进一步的,上述一种制备人源化TTR小鼠的方法,所述步骤(2)还包括ES细胞基因型鉴定,包括以下具体步骤:分别使用5对引物对ES细胞基因组DNA进行PCR分析鉴定,引物位置:
F1(SEQ ID NO:9)位于5’同源臂外侧;
R1(SEQ ID NO:10)位于人源DNA片段I上;
F2(SEQ ID NO:11)位于Neo元件上;
R2(SEQ ID NO:12)位于人源DNA片段II上;
F3(SEQ ID NO:13)位于人源DNA片段II上;
R3(SEQ ID NO:14)位于3’同源臂上;
F4(SEQ ID NO:15)位于人源DNA片段I上;
R4(SEQ ID NO:16)位于Neo元件上;
F5(SEQ ID NO:17)位于5’同源臂上。
进一步的,上述一种制备人源化TTR小鼠的方法,所述步骤(2)还包括还包括Southern鉴定,包括以下具体步骤:
应用Southern blot方法对PCR确认为阳性的克隆进行确认;
选用MfeI酶消化基因组,转膜,杂交;
探针位于5’同源臂外侧片段上;探针合成引物分别为:P1-F(SEQ ID NO:18),P1-R(SEQ ID NO:19);
P1-F(SEQ ID NO:18):5'-TGTGGCTGGTGACTGGAGGAAAGT-3';
P1-R(SEQ ID NO:19):5'-AACCTAGTCAGGGAGAAGCAAACCTGG-3';
制备成功的基因工程细胞经探针杂交分别产生:
5’Probe:5.60kb-MT,而野生型的C56BL/6小鼠基因组只有7.47kb的条带,不会有杂交条带产生;
选用ScaI酶消化基因组,转膜,杂交;探针分别位于3’同源臂外侧片段上;探针合成引物分别为:P2-F(SEQ ID NO:20),P2-R(SEQ ID NO:21);
P2-F(SEQ ID NO:20):5'-CTGACTTGGCATGGTTAAGATGTGGT-3';
P2-R(SEQ ID NO:21):5'-TAGGAAGGCTCTGTGGGAAGACTCATA-3';
制备成功的基因工程细胞经探针杂交分别产生:
3’Probe:15.89kb-MT,而野生型的C56BL/6小鼠基因组只有12.97kb的条带,不会有杂交条带产生。

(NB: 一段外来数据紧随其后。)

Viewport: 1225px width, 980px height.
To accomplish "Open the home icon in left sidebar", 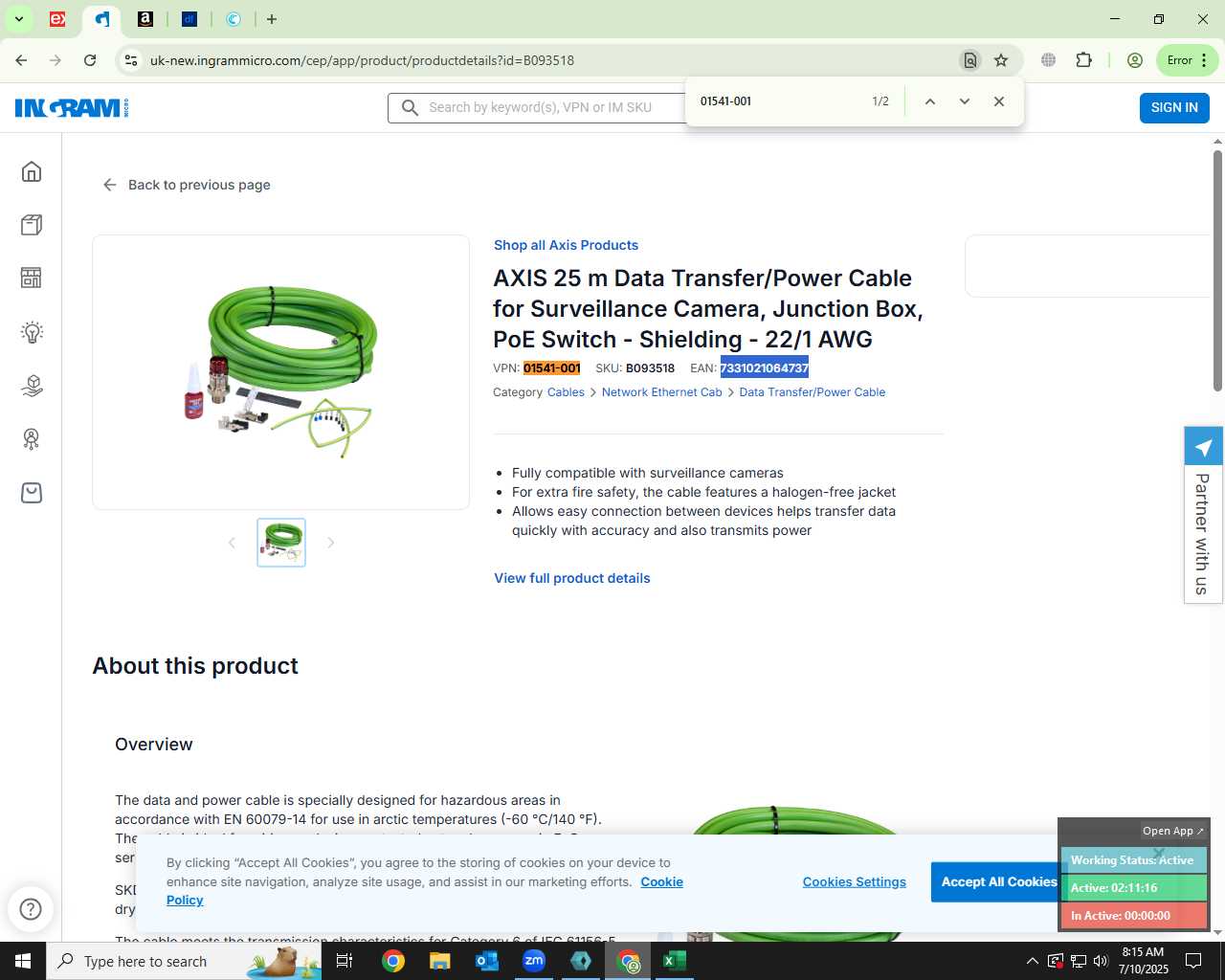I will (32, 171).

进一步的,上述一种制备人源化TTR小鼠的方法,步骤(3)包括以下具体步骤:
取白化C57BL/6小鼠的囊胚,将阳性细胞注射至囊胚中,再将囊胚移植至受体母鼠的输卵管,生产基因改造人源化小鼠,得到C57BL/6背景的首建鼠,即Founder鼠,为F0代;将获得的小鼠通过杂交和自交,扩大种群数量,建立稳定的小鼠品系。
进一步的,上述一种制备人源化TTR小鼠的方法,所述步骤(5)包括以下具体步骤:
将F0小鼠与野生型小鼠配种得到F1代小鼠,对F1代鼠尾基因组DNA进行PCR分析;
分别使用2对引物对小鼠的鼠尾基因组DNA进行PCR分析,引物位置F6(SEQ ID NO:22)及R6(SEQ ID NO:23)位于人的基因组上;F7(SEQ ID NO:24)及R7(SEQ ID NO:25)位于鼠的基因组上,对F1代小鼠的鼠尾基因组DNA进行PCR分析;
F6(SEQ ID NO:22):5’-GAGCAATATGTTGGAAACAAGAACC-3’;
R6(SEQ ID NO:23):5’-TGTCTGTGAAGAGGTGAGATTGAA-3’;
F7(SEQ ID NO:24):5’-GAGCAATATGTTGGAAACAAGAACC-3’;
R7(SEQ ID NO:25):5’-TTGCTCTGGGTAGTGAGGACTTAG-3’;
F6R6引物产物长度应为284bp,在野生型小鼠中无法检测到;F7R7引物产物长度应为227bp,而在纯合小鼠中无法检测到。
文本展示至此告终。